After retaining the Tesla chairmanship, Musk claimed that it's "very difficult" to become a "mass-manufacturing car company" and that "no one has succeeded in doing this in a very long time in the US."
Of course, these production hiccups have been one of the reasons why Tesla burned through more than $1 billion in three of the last four quarters. And one activist group said it would oppose the reappointment of all three Tesla directors up for a vote yesterday because of the production delays.
Countering growing skepticism, Musk said that the addition of a third general assembly line at Tesla's Fremont Factory has helped Tesla turn the corner on manufacturing - adding that cars are moving through the new line "crazy fast," according to Bloomberg.
"The biggest constraint on output is general assembly," Musk said. "We can probably get to 5,000 a week with the current two general assembly lines.
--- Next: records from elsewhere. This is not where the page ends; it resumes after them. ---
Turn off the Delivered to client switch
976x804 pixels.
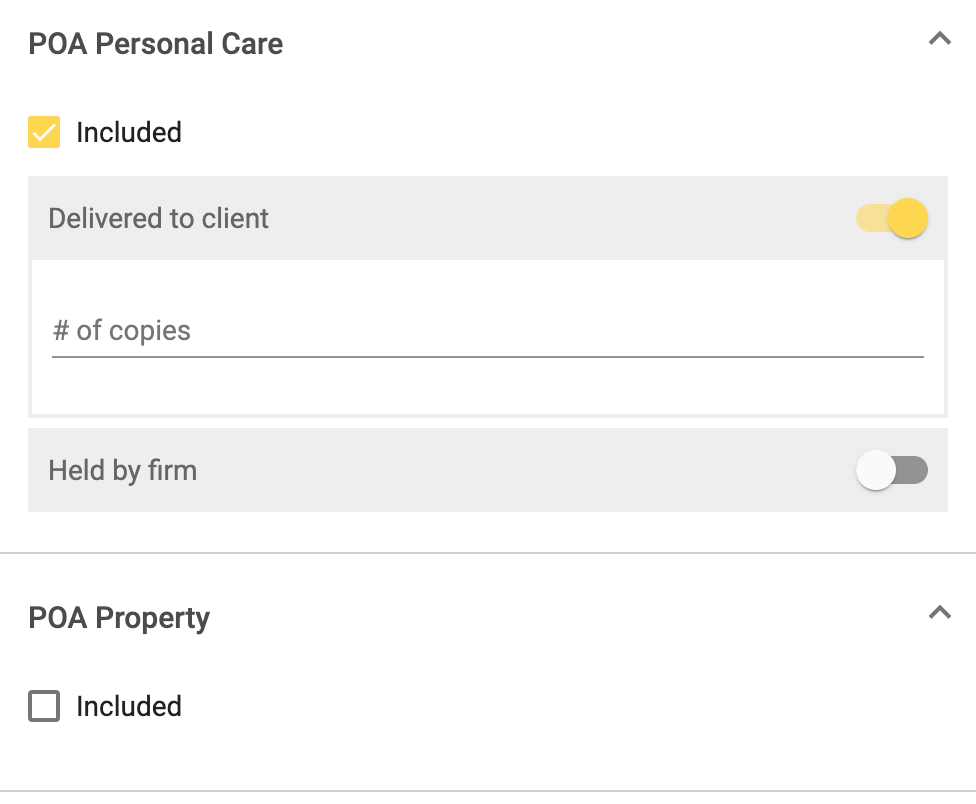[892, 218]
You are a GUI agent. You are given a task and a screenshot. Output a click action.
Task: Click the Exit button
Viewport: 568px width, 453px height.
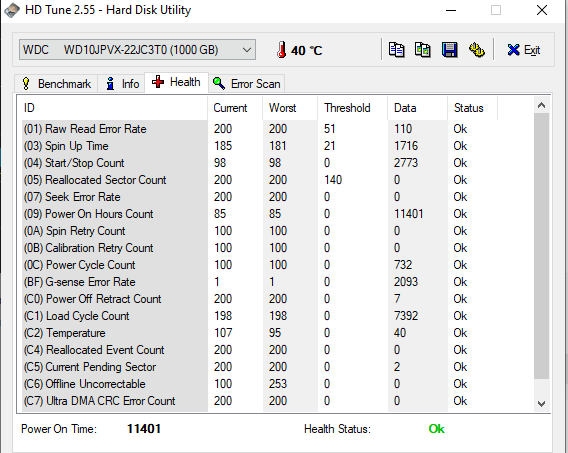[524, 50]
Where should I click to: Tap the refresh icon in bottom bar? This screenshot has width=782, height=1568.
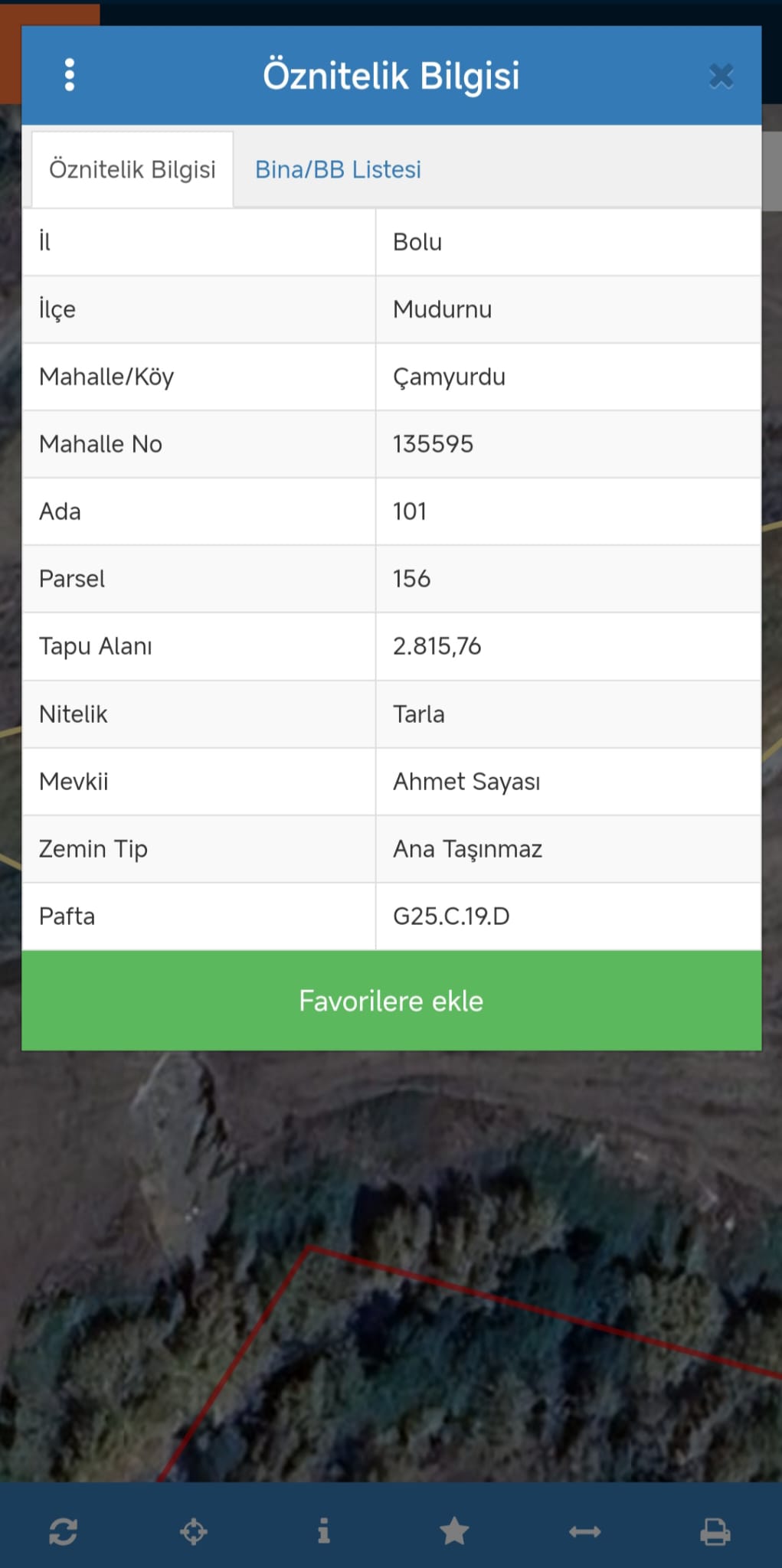(64, 1531)
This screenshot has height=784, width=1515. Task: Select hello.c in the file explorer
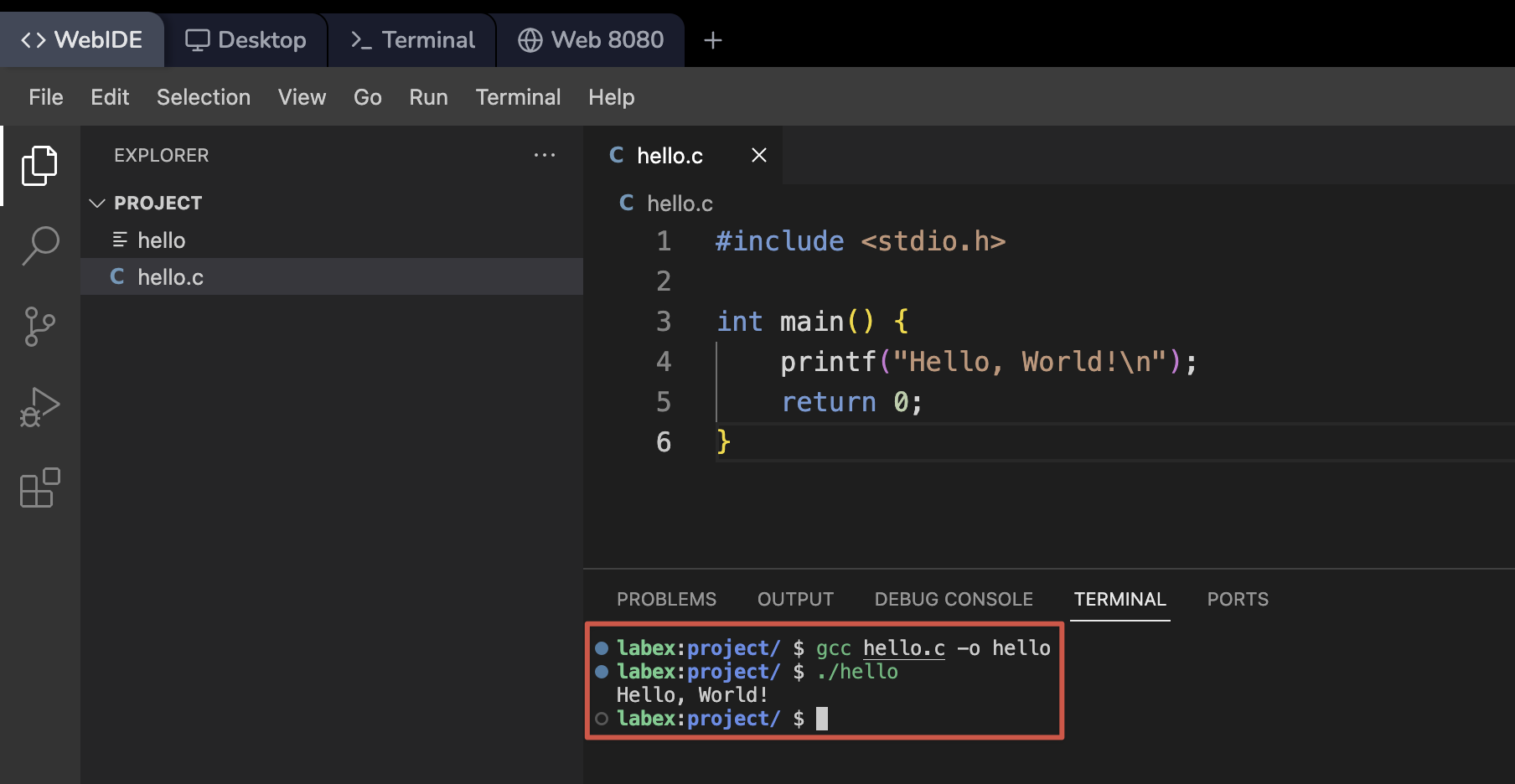170,277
But with the third one, I’m highly confident that we can exceed 5,000 units per week."
As Bloomberg notes, manufacturing has befuddled Tesla ever since Musk predicted 11 months ago that “production hell” would be ahead for the first car the company was trying to make in high volumes. If indeed Tesla is up to 3,500 Model 3s, on its way to 5,000 by the end of the month, Tesla may soon move from hell to just purgatory.
Tesla is also toying with the idea of expanding capacity by adding another plant, which would produce cars, battery packs and powertrains in Shanghai. More details should be forthcoming next month, Musk said.
Despite having not yet reached its targets with the Model 3, Musk is already touting new models that will start production next month – like the all-wheel drive version of the Model 3. Tesla will unveil the Model Y crossover in March, which will go into production in the first half of 2020. Tesla then plans to unveil the Model Y crossover in March. That will go into production in the first half of 2020, along with the Semi truck and Roadster models.